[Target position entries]
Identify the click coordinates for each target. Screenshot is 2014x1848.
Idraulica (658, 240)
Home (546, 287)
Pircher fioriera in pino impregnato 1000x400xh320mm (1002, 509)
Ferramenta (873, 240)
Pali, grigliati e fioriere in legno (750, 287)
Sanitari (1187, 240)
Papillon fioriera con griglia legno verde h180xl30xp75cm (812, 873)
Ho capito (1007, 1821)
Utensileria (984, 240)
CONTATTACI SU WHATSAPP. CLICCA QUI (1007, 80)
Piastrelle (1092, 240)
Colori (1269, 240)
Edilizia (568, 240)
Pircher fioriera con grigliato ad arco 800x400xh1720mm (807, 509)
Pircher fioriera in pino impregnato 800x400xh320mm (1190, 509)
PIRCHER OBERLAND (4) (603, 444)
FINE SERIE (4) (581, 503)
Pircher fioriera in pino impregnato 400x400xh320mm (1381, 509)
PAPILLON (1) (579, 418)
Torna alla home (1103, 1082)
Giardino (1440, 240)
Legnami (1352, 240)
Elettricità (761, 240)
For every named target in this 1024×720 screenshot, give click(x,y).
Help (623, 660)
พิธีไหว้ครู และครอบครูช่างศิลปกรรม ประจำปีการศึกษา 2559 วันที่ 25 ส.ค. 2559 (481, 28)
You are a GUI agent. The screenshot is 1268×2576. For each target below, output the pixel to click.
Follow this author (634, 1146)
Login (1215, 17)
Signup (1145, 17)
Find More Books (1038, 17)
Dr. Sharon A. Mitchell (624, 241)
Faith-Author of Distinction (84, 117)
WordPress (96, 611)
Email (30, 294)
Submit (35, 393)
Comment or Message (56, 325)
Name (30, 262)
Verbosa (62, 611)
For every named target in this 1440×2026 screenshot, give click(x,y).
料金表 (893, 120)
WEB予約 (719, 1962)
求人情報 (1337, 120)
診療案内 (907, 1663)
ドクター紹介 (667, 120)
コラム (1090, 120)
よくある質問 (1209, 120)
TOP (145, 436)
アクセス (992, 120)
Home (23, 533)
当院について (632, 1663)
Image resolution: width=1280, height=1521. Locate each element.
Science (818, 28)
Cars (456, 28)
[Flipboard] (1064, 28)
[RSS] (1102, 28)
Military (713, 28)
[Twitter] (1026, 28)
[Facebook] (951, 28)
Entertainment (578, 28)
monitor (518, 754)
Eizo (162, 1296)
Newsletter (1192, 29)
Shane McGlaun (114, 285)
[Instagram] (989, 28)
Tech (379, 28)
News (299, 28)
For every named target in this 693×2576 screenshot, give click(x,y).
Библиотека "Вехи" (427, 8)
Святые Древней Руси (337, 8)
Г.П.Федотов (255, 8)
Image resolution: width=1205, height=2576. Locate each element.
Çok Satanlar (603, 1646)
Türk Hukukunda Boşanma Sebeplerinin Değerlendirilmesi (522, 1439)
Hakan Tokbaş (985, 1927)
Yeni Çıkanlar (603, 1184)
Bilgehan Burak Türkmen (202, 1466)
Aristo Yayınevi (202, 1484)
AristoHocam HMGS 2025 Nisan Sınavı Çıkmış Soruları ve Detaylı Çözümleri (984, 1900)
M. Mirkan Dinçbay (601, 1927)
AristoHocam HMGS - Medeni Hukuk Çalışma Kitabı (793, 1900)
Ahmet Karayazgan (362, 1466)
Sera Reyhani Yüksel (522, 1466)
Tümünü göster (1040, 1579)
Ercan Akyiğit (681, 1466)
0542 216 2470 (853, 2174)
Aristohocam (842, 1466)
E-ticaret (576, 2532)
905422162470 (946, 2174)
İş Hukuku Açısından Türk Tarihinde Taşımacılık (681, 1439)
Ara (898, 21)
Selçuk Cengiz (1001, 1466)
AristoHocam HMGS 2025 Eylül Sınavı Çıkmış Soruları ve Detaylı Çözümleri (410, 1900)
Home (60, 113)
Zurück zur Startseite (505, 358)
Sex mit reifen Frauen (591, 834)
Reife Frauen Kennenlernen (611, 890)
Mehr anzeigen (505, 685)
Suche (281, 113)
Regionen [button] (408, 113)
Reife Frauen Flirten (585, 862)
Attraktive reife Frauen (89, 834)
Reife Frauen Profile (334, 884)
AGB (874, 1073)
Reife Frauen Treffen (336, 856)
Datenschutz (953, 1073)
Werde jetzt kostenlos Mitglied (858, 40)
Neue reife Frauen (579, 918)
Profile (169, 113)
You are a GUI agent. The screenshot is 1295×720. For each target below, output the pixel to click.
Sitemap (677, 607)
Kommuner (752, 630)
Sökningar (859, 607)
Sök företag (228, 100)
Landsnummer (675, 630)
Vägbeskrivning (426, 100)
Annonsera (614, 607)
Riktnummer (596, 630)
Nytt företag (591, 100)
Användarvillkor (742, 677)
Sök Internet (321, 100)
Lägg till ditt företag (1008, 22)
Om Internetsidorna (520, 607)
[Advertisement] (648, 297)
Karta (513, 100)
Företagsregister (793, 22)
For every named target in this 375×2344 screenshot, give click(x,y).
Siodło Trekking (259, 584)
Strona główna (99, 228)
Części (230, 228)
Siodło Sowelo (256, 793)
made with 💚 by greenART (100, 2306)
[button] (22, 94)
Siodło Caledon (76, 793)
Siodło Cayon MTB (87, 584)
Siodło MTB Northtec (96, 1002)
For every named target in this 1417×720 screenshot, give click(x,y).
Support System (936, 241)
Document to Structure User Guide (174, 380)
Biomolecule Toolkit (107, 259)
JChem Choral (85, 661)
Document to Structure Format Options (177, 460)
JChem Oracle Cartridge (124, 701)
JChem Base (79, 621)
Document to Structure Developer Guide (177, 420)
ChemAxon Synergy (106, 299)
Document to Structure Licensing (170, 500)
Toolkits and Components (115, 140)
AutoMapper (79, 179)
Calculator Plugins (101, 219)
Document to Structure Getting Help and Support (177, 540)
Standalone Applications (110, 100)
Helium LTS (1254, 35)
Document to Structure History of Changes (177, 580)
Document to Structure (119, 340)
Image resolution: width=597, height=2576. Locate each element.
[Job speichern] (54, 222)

### SHORT PROBLEM:
Render every line of the entries above as a JSON list of strings, one string per line, leaving out blank lines.

### CORRECT OUTPUT:
[
  "Identify the click coordinates for each target. Screenshot is 2014x1848.",
  "Idraulica (658, 240)",
  "Home (546, 287)",
  "Pircher fioriera in pino impregnato 1000x400xh320mm (1002, 509)",
  "Ferramenta (873, 240)",
  "Pali, grigliati e fioriere in legno (750, 287)",
  "Sanitari (1187, 240)",
  "Papillon fioriera con griglia legno verde h180xl30xp75cm (812, 873)",
  "Ho capito (1007, 1821)",
  "Utensileria (984, 240)",
  "CONTATTACI SU WHATSAPP. CLICCA QUI (1007, 80)",
  "Piastrelle (1092, 240)",
  "Colori (1269, 240)",
  "Edilizia (568, 240)",
  "Pircher fioriera con grigliato ad arco 800x400xh1720mm (807, 509)",
  "Pircher fioriera in pino impregnato 800x400xh320mm (1190, 509)",
  "PIRCHER OBERLAND (4) (603, 444)",
  "FINE SERIE (4) (581, 503)",
  "Pircher fioriera in pino impregnato 400x400xh320mm (1381, 509)",
  "PAPILLON (1) (579, 418)",
  "Torna alla home (1103, 1082)",
  "Giardino (1440, 240)",
  "Legnami (1352, 240)",
  "Elettricità (761, 240)",
  "For every named target in this 1024×720 screenshot, give click(x,y).",
  "Help (623, 660)",
  "พิธีไหว้ครู และครอบครูช่างศิลปกรรม ประจำปีการศึกษา 2559 วันที่ 25 ส.ค. 2559 (481, 28)",
  "You are a GUI agent. The screenshot is 1268×2576. For each target below, output the pixel to click.",
  "Follow this author (634, 1146)",
  "Login (1215, 17)",
  "Signup (1145, 17)",
  "Find More Books (1038, 17)",
  "Dr. Sharon A. Mitchell (624, 241)",
  "Faith-Author of Distinction (84, 117)",
  "WordPress (96, 611)",
  "Email (30, 294)",
  "Submit (35, 393)",
  "Comment or Message (56, 325)",
  "Name (30, 262)",
  "Verbosa (62, 611)",
  "For every named target in this 1440×2026 screenshot, give click(x,y).",
  "料金表 (893, 120)",
  "WEB予約 (719, 1962)",
  "求人情報 (1337, 120)",
  "診療案内 (907, 1663)",
  "ドクター紹介 (667, 120)",
  "コラム (1090, 120)",
  "よくある質問 (1209, 120)",
  "TOP (145, 436)",
  "アクセス (992, 120)",
  "Home (23, 533)",
  "当院について (632, 1663)",
  "Image resolution: width=1280, height=1521. Locate each element.",
  "Science (818, 28)",
  "Cars (456, 28)",
  "[Flipboard] (1064, 28)",
  "[RSS] (1102, 28)",
  "Military (713, 28)",
  "[Twitter] (1026, 28)",
  "[Facebook] (951, 28)",
  "Entertainment (578, 28)",
  "monitor (518, 754)",
  "Eizo (162, 1296)",
  "Newsletter (1192, 29)",
  "Shane McGlaun (114, 285)",
  "[Instagram] (989, 28)",
  "Tech (379, 28)",
  "News (299, 28)",
  "For every named target in this 693×2576 screenshot, give click(x,y).",
  "Библиотека \"Вехи\" (427, 8)",
  "Святые Древней Руси (337, 8)",
  "Г.П.Федотов (255, 8)",
  "Image resolution: width=1205, height=2576. Locate each element.",
  "Çok Satanlar (603, 1646)",
  "Türk Hukukunda Boşanma Sebeplerinin Değerlendirilmesi (522, 1439)",
  "Hakan Tokbaş (985, 1927)",
  "Yeni Çıkanlar (603, 1184)",
  "Bilgehan Burak Türkmen (202, 1466)",
  "Aristo Yayınevi (202, 1484)",
  "AristoHocam HMGS 2025 Nisan Sınavı Çıkmış Soruları ve Detaylı Çözümleri (984, 1900)",
  "M. Mirkan Dinçbay (601, 1927)",
  "AristoHocam HMGS - Medeni Hukuk Çalışma Kitabı (793, 1900)",
  "Ahmet Karayazgan (362, 1466)",
  "Sera Reyhani Yüksel (522, 1466)",
  "Tümünü göster (1040, 1579)",
  "Ercan Akyiğit (681, 1466)",
  "0542 216 2470 (853, 2174)",
  "Aristohocam (842, 1466)",
  "E-ticaret (576, 2532)",
  "905422162470 (946, 2174)",
  "İş Hukuku Açısından Türk Tarihinde Taşımacılık (681, 1439)",
  "Ara (898, 21)",
  "Selçuk Cengiz (1001, 1466)",
  "AristoHocam HMGS 2025 Eylül Sınavı Çıkmış Soruları ve Detaylı Çözümleri (410, 1900)",
  "Home (60, 113)",
  "Zurück zur Startseite (505, 358)",
  "Sex mit reifen Frauen (591, 834)",
  "Reife Frauen Kennenlernen (611, 890)",
  "Mehr anzeigen (505, 685)",
  "Suche (281, 113)",
  "Regionen [button] (408, 113)",
  "Reife Frauen Flirten (585, 862)",
  "Attraktive reife Frauen (89, 834)",
  "Reife Frauen Profile (334, 884)",
  "AGB (874, 1073)",
  "Reife Frauen Treffen (336, 856)",
  "Datenschutz (953, 1073)",
  "Werde jetzt kostenlos Mitglied (858, 40)",
  "Neue reife Frauen (579, 918)",
  "Profile (169, 113)",
  "You are a GUI agent. The screenshot is 1295×720. For each target below, output the pixel to click.",
  "Sitemap (677, 607)",
  "Kommuner (752, 630)",
  "Sökningar (859, 607)",
  "Sök företag (228, 100)",
  "Landsnummer (675, 630)",
  "Vägbeskrivning (426, 100)",
  "Annonsera (614, 607)",
  "Riktnummer (596, 630)",
  "Nytt företag (591, 100)",
  "Användarvillkor (742, 677)",
  "Sök Internet (321, 100)",
  "Lägg till ditt företag (1008, 22)",
  "Om Internetsidorna (520, 607)",
  "[Advertisement] (648, 297)",
  "Karta (513, 100)",
  "Företagsregister (793, 22)",
  "For every named target in this 375×2344 screenshot, give click(x,y).",
  "Siodło Trekking (259, 584)",
  "Strona główna (99, 228)",
  "Części (230, 228)",
  "Siodło Sowelo (256, 793)",
  "made with 💚 by greenART (100, 2306)",
  "[button] (22, 94)",
  "Siodło Caledon (76, 793)",
  "Siodło Cayon MTB (87, 584)",
  "Siodło MTB Northtec (96, 1002)",
  "For every named target in this 1417×720 screenshot, give click(x,y).",
  "Support System (936, 241)",
  "Document to Structure User Guide (174, 380)",
  "Biomolecule Toolkit (107, 259)",
  "JChem Choral (85, 661)",
  "Document to Structure Format Options (177, 460)",
  "JChem Oracle Cartridge (124, 701)",
  "JChem Base (79, 621)",
  "Document to Structure Developer Guide (177, 420)",
  "ChemAxon Synergy (106, 299)",
  "Document to Structure Licensing (170, 500)",
  "Toolkits and Components (115, 140)",
  "AutoMapper (79, 179)",
  "Calculator Plugins (101, 219)",
  "Document to Structure Getting Help and Support (177, 540)",
  "Standalone Applications (110, 100)",
  "Helium LTS (1254, 35)",
  "Document to Structure History of Changes (177, 580)",
  "Document to Structure (119, 340)",
  "Image resolution: width=597, height=2576. Locate each element.",
  "[Job speichern] (54, 222)"
]